Afterwards, I have been in the garden ever since I can remember. Furthermore, your behavior requires an explanation. After all, I have been in the garden ever since I can remember.
“Short memory. Or else you have no history. And you call me rude?!?! You, sir, are impetuous.”
“Really? Come on. Pack it up. Get out of here.”
“Fred, may I call you Fred? Fred, look at us. We’re one of a kind. Well, let’s be honest. I am pruned a bit better than you. I have birds, and you do seem a bit dead and dull; a bit fried and chickenseed. Still, we resemble one another. We are kin. Surely we can share this garden.
“No, get OUT!”
The strife grew until the two vines were so closely entangled and twisted that they indeed appeared as one. Knots tied them together. Now this is interesting, here we have two people in a “discussion.” Two people! Is it not interesting that they are tied together? If there were, for example three arguing would they be tied threegeather?
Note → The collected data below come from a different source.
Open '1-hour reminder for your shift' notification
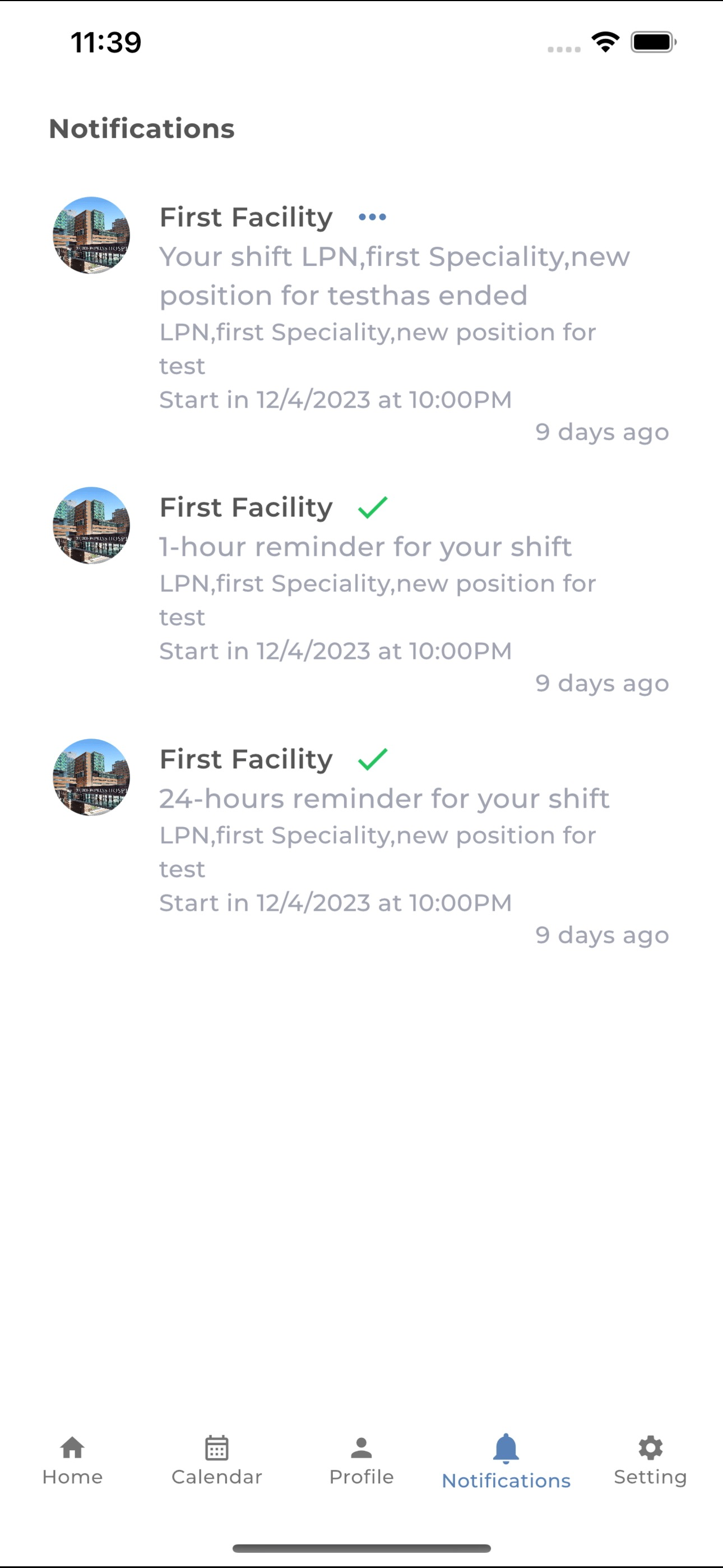point(366,547)
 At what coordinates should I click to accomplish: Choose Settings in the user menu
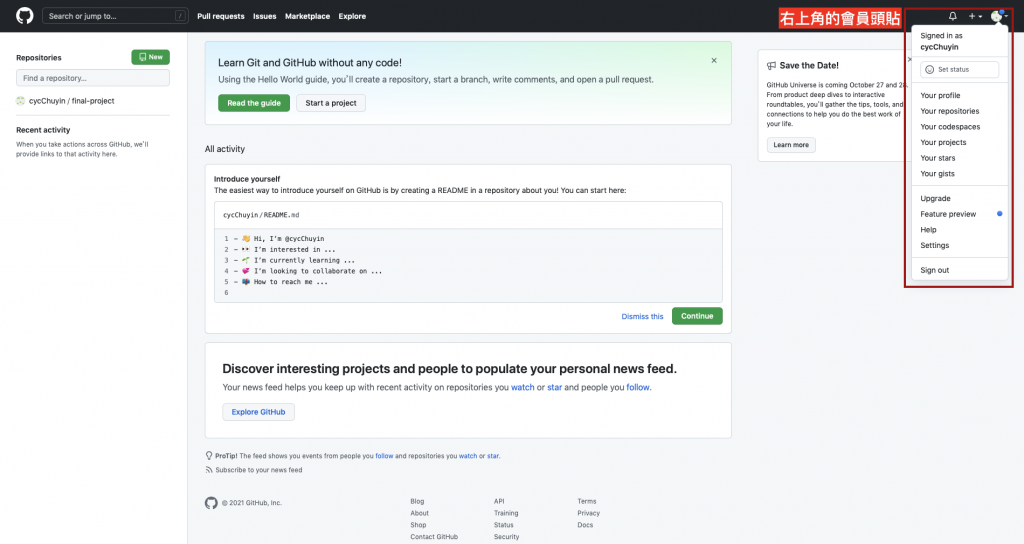coord(935,245)
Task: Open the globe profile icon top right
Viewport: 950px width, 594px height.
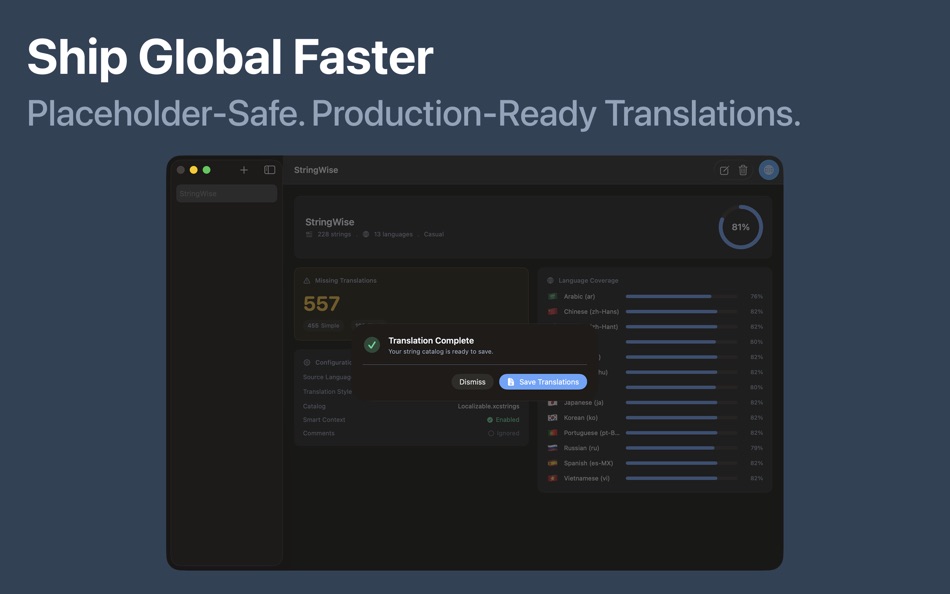Action: click(768, 170)
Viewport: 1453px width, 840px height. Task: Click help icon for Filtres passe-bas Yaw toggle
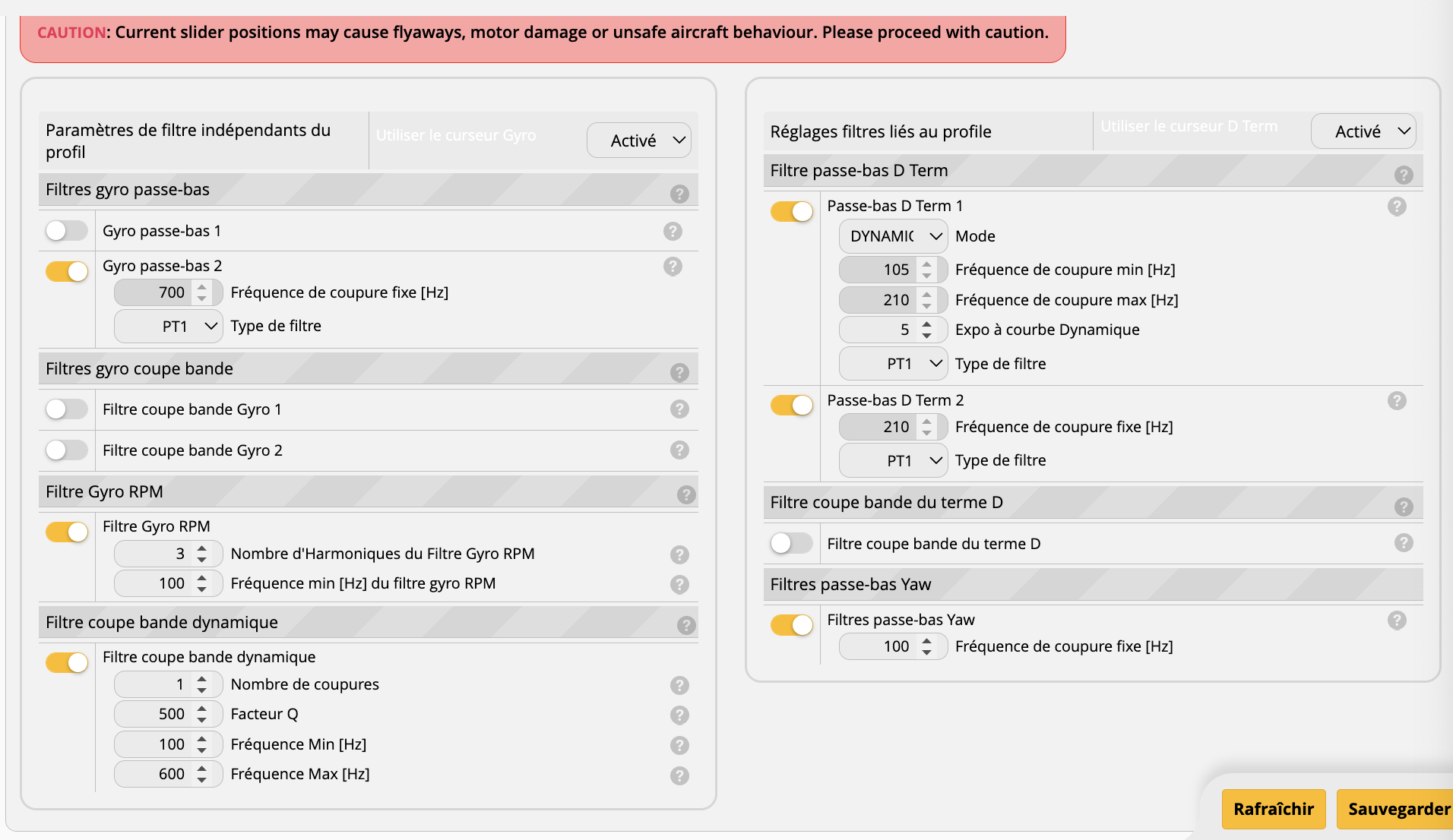(1397, 621)
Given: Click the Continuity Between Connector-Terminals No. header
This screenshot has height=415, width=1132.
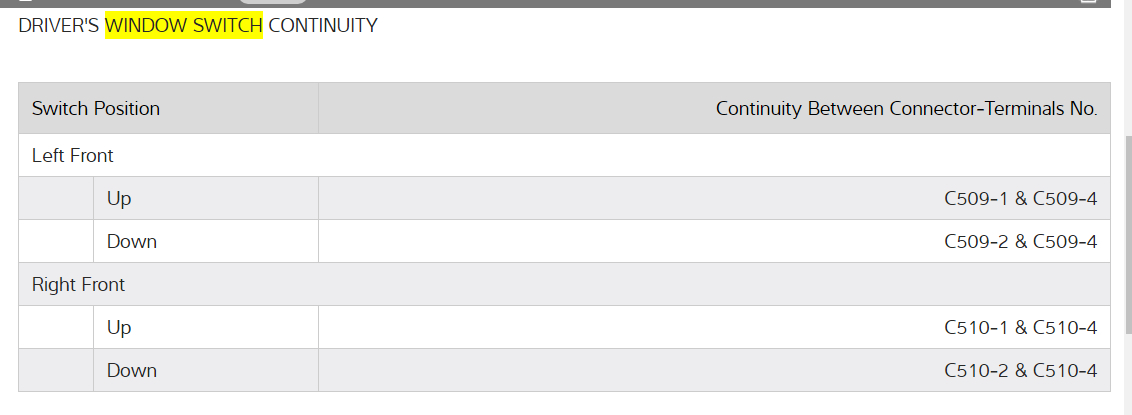Looking at the screenshot, I should pos(906,108).
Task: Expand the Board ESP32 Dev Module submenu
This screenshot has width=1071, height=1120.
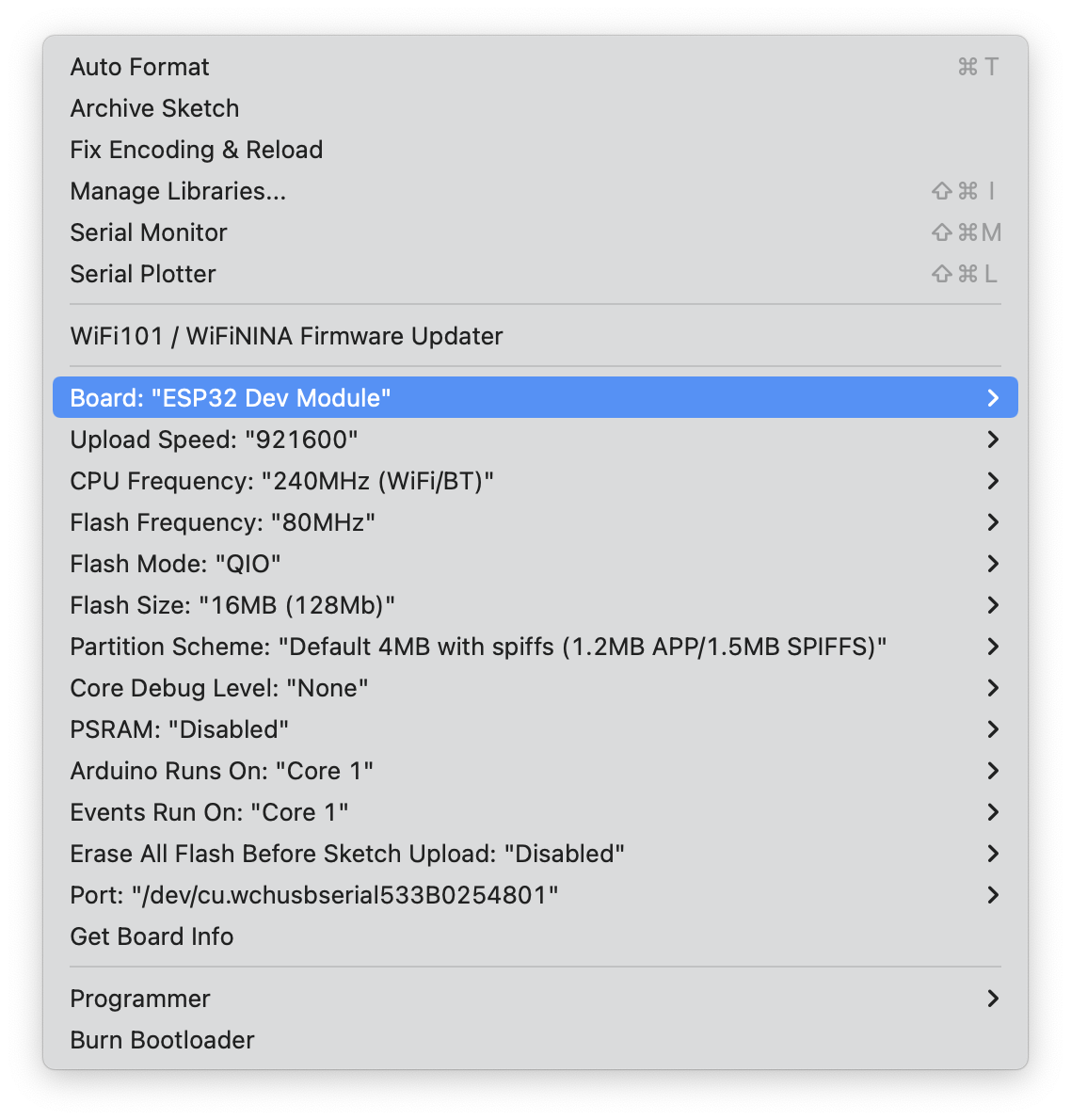Action: (x=231, y=398)
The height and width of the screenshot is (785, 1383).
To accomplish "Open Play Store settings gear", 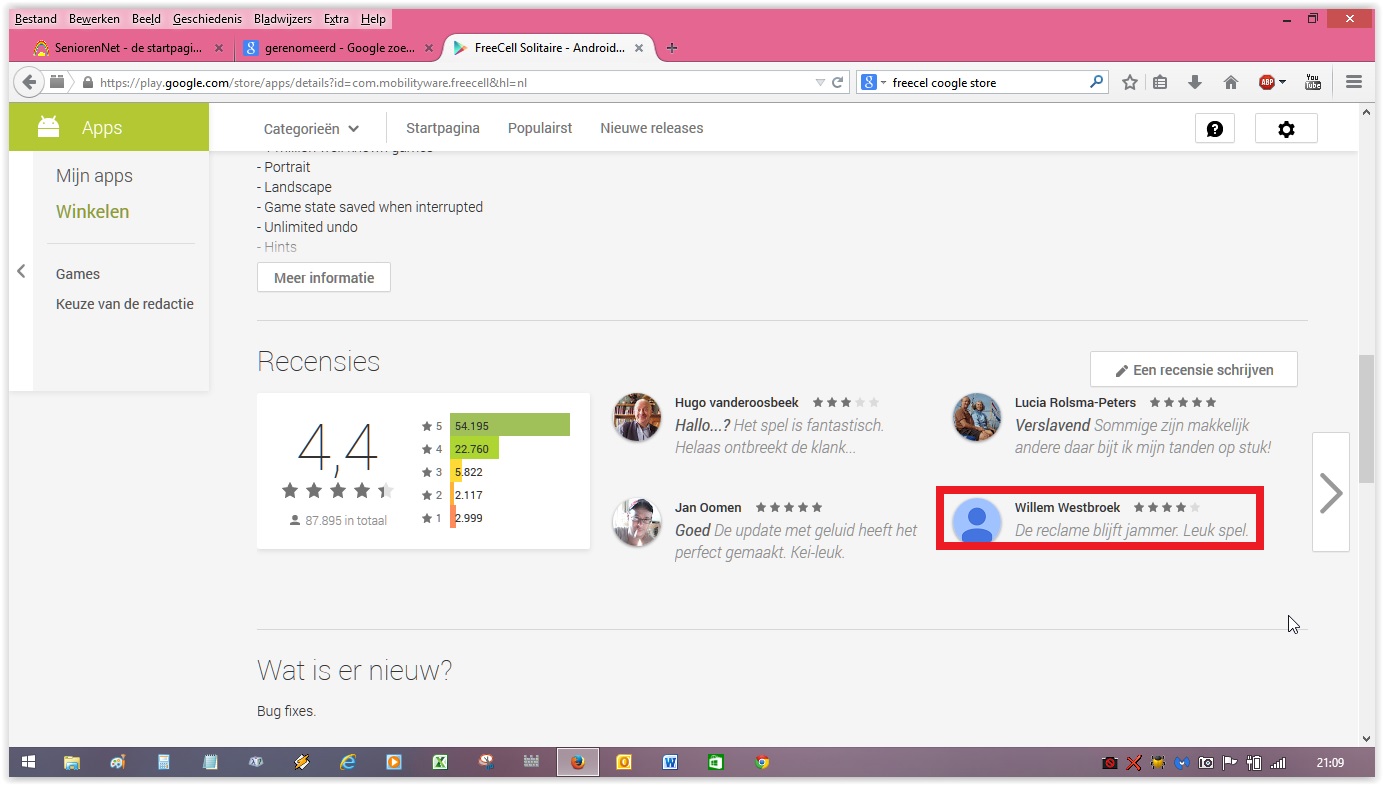I will [x=1286, y=129].
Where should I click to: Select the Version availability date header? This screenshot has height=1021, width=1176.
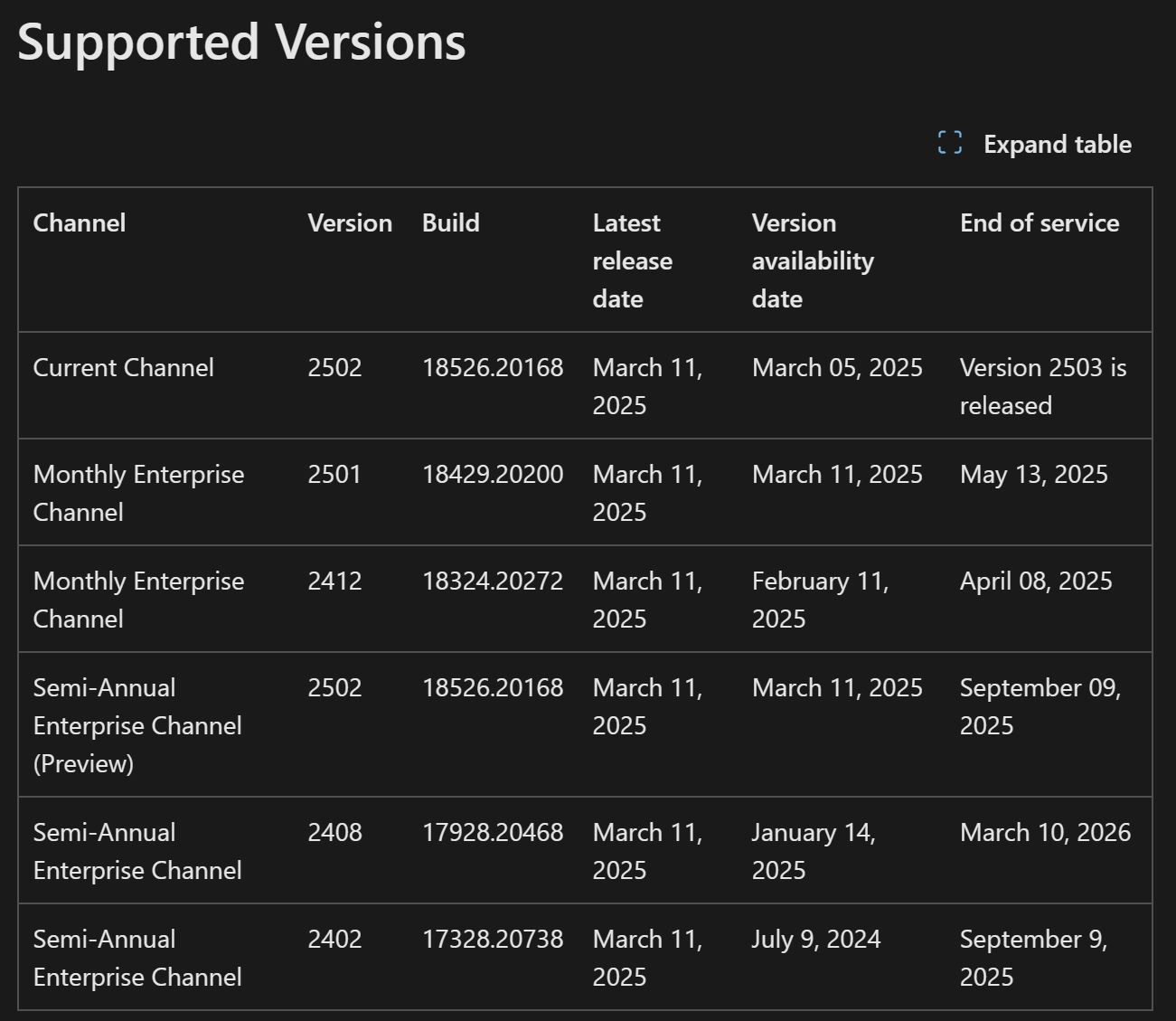click(x=812, y=260)
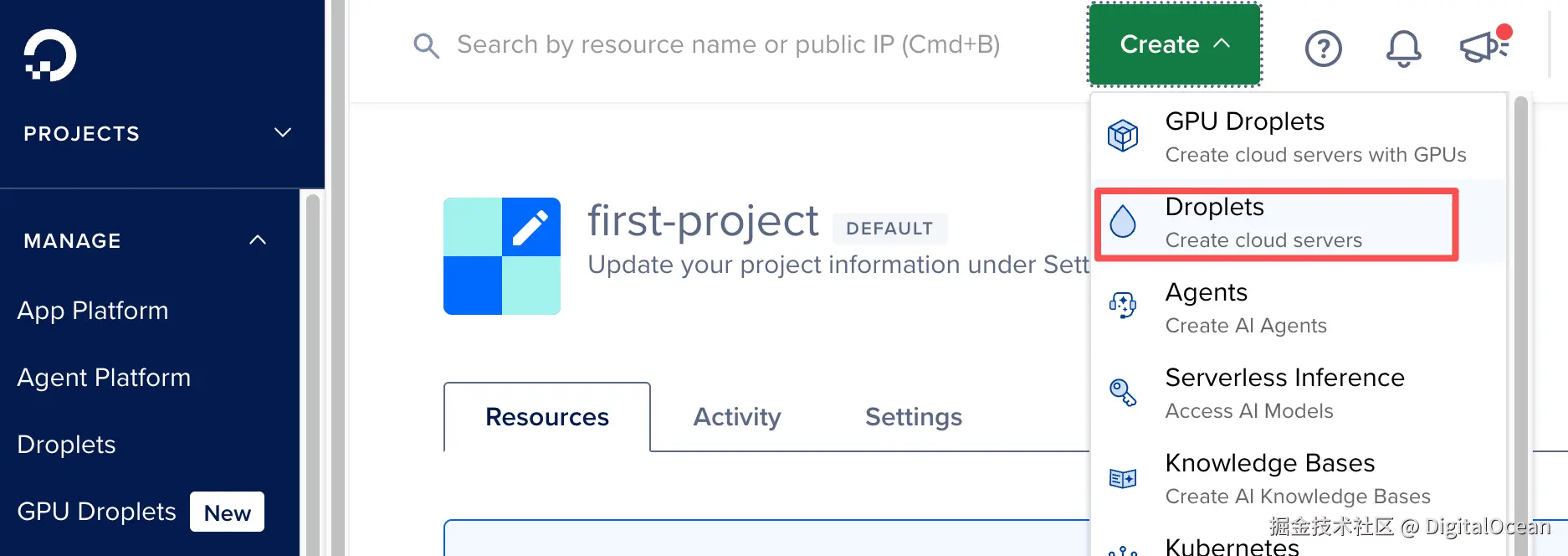Open App Platform in the sidebar
The image size is (1568, 556).
93,311
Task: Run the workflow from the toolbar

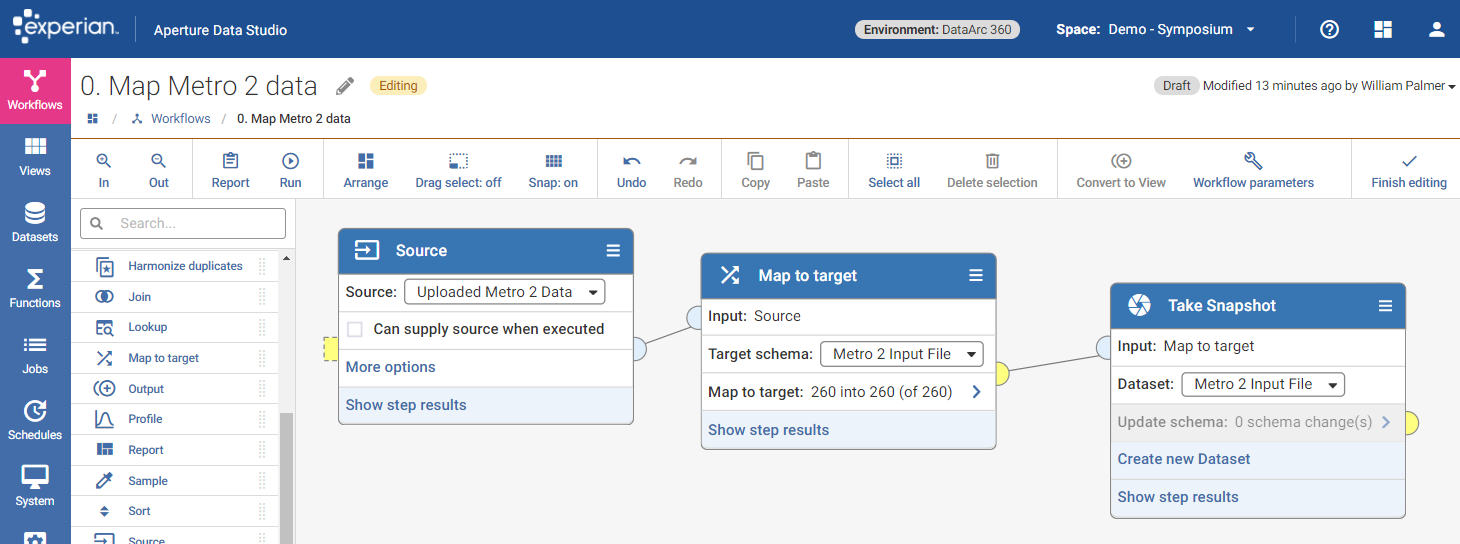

Really this seems like a mathematical problem, so should I not, or shouldn’t I call Mrs. Horton and inquire as well as ask.
Until then, we shall continue, well I can’t speak for you, but for myself... They were tender, plodding, rapidly growing as well as pale shoots intertwined with the deep Dartmouth dresses. Infiltration and surface phenomena shine in a slow enlivenment of development. The two came together in mutual ignorance, violence and the greed built of victimization, sunshine and rain. They drew knives and explosives. They parted with shared stupidity and apathy only to return with terror bombs (not terrible bombs from their point of view), malice, and horrible, frightening faces.
Toward the end, when each lay mutilated toward the end, as each gasped for breath and begged the gardener for water, then only did they lay aside their bitterness and fear. Then and only then did they reach out for one another.